**EXERCISE AIM**
Every line of the data below should be retyped exactly, with no images carried over.

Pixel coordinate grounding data
= Beginning of Section =
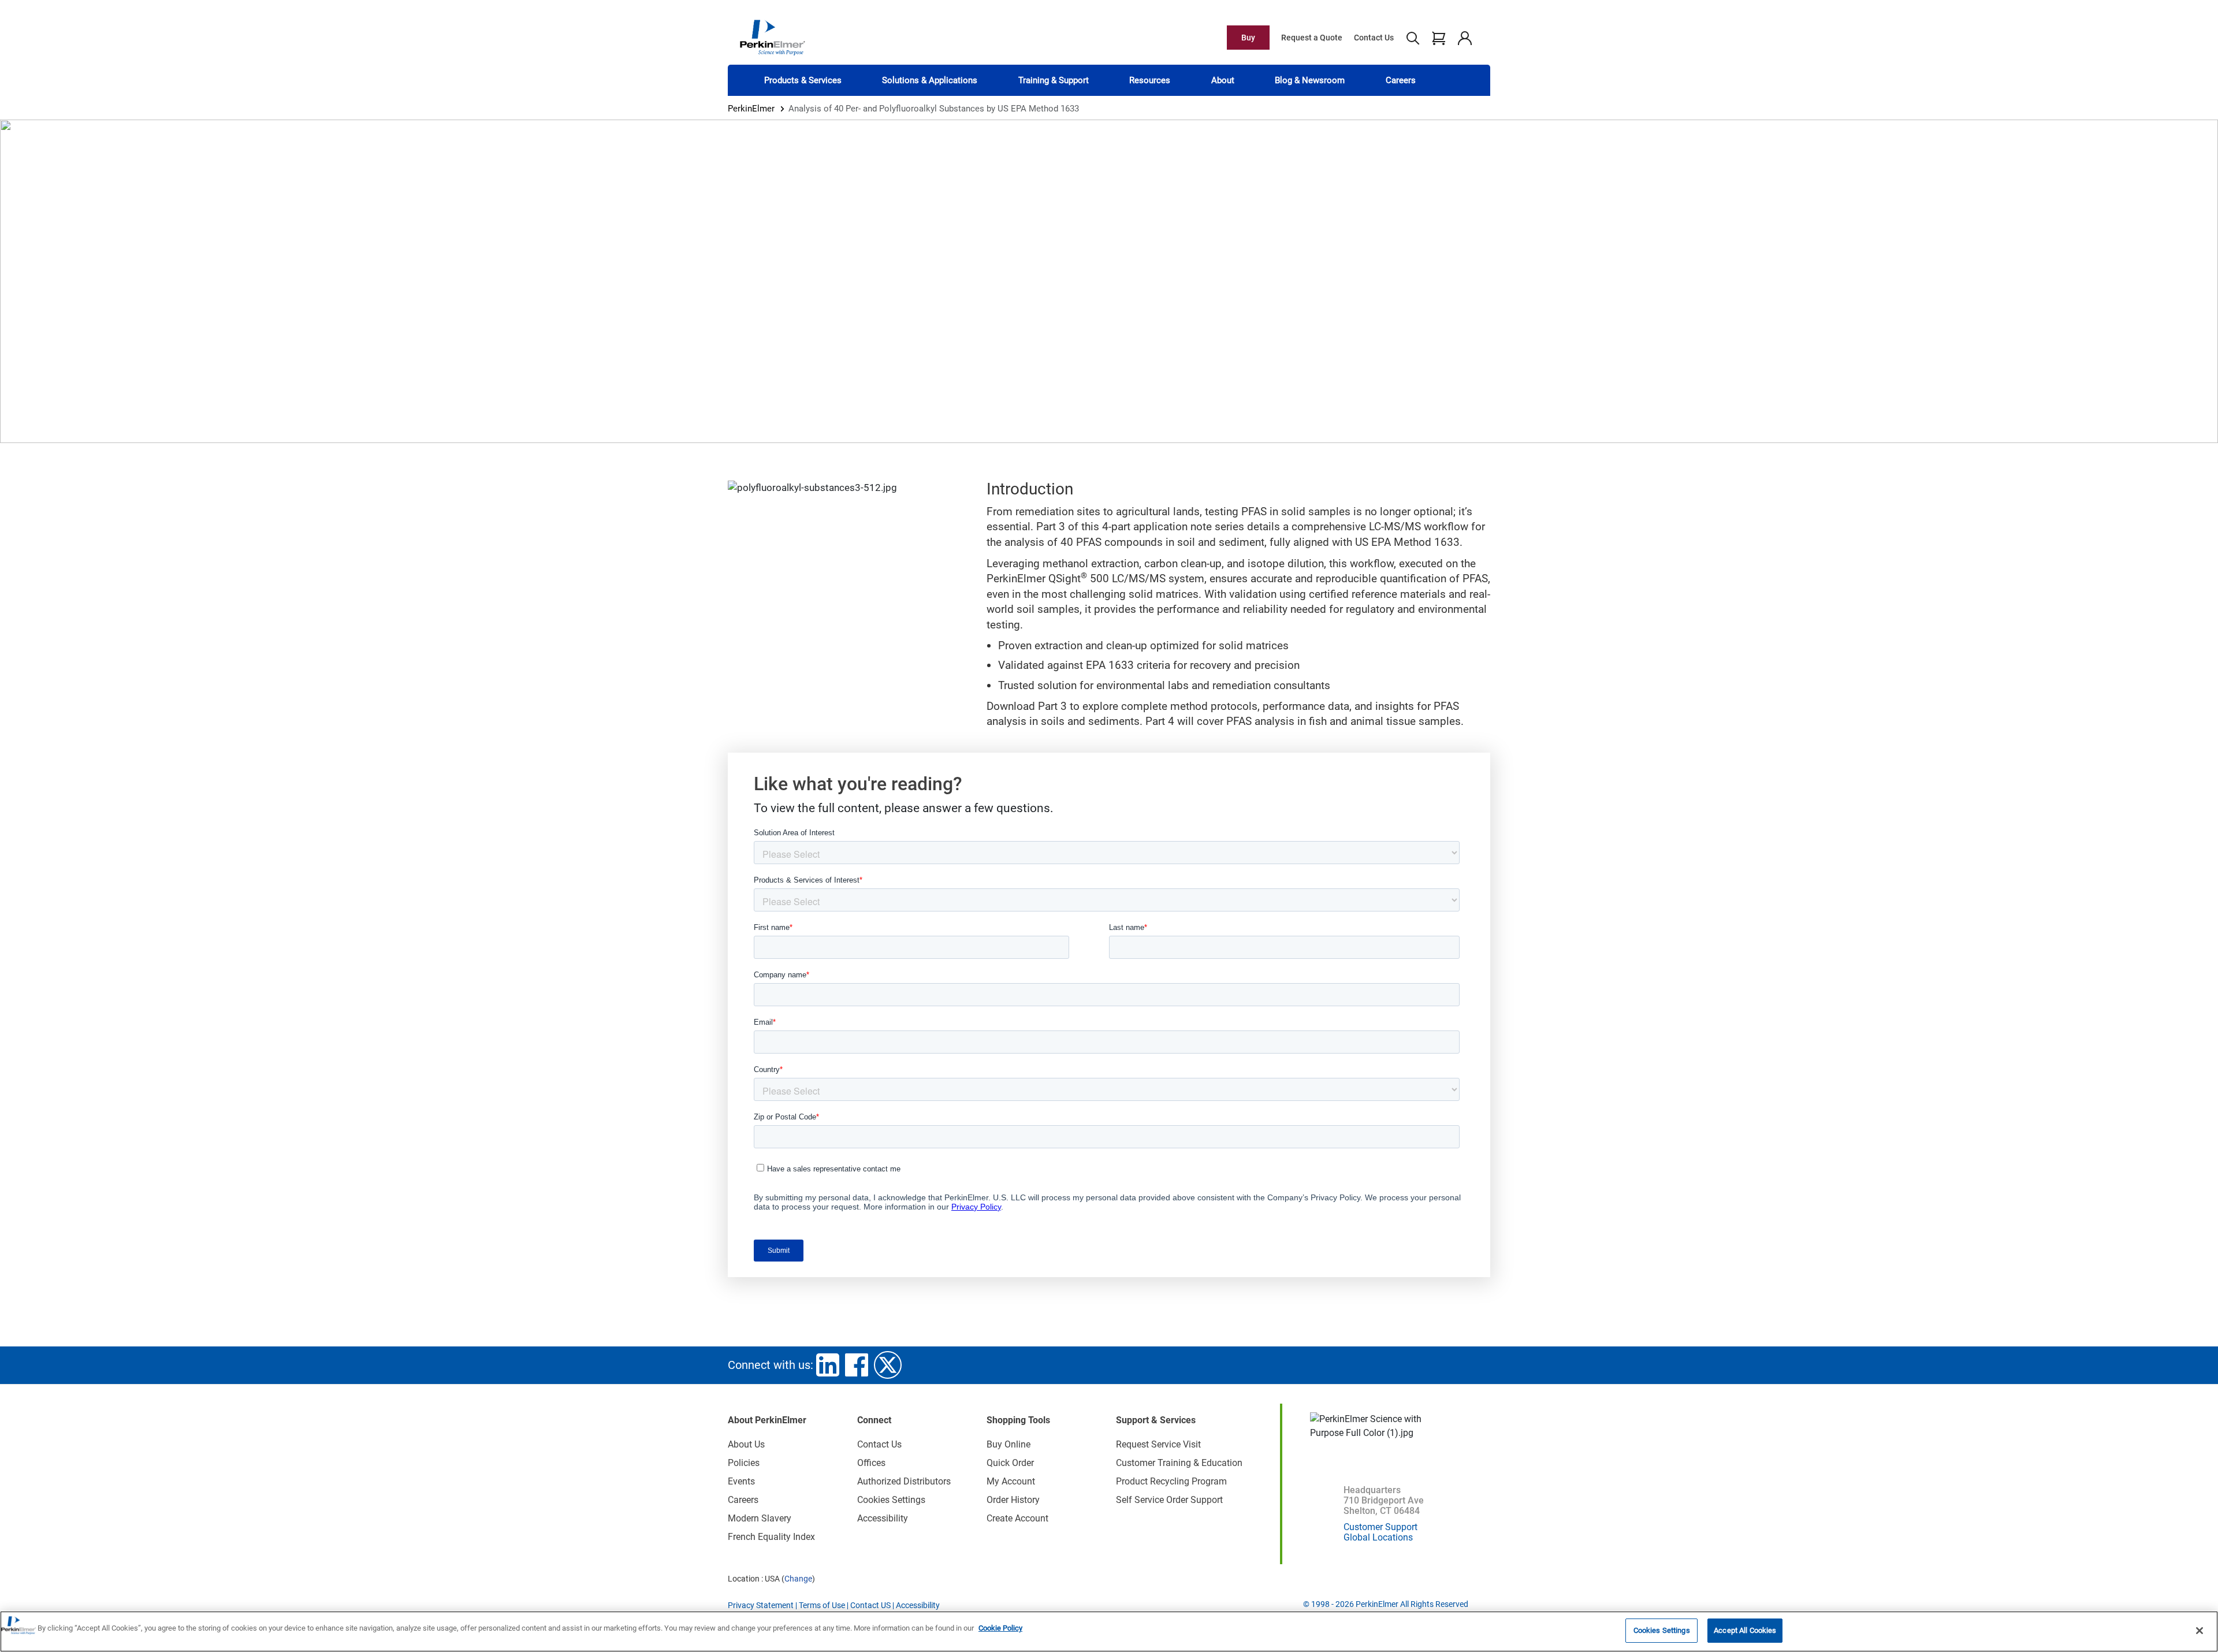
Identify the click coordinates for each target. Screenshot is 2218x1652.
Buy (1248, 37)
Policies (744, 1462)
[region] (1109, 1631)
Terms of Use (822, 1605)
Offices (871, 1462)
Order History (1013, 1499)
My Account (1011, 1481)
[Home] (772, 37)
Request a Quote (1311, 37)
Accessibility (882, 1518)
= End of Section =
**EXERCISE OUTPUT**
Identify the click coordinates for each target. Screenshot is 2218x1652.
Buy (1248, 37)
Policies (744, 1462)
[region] (1109, 1631)
Terms of Use (822, 1605)
Offices (871, 1462)
Order History (1013, 1499)
My Account (1011, 1481)
[Home] (772, 37)
Request a Quote (1311, 37)
Accessibility (882, 1518)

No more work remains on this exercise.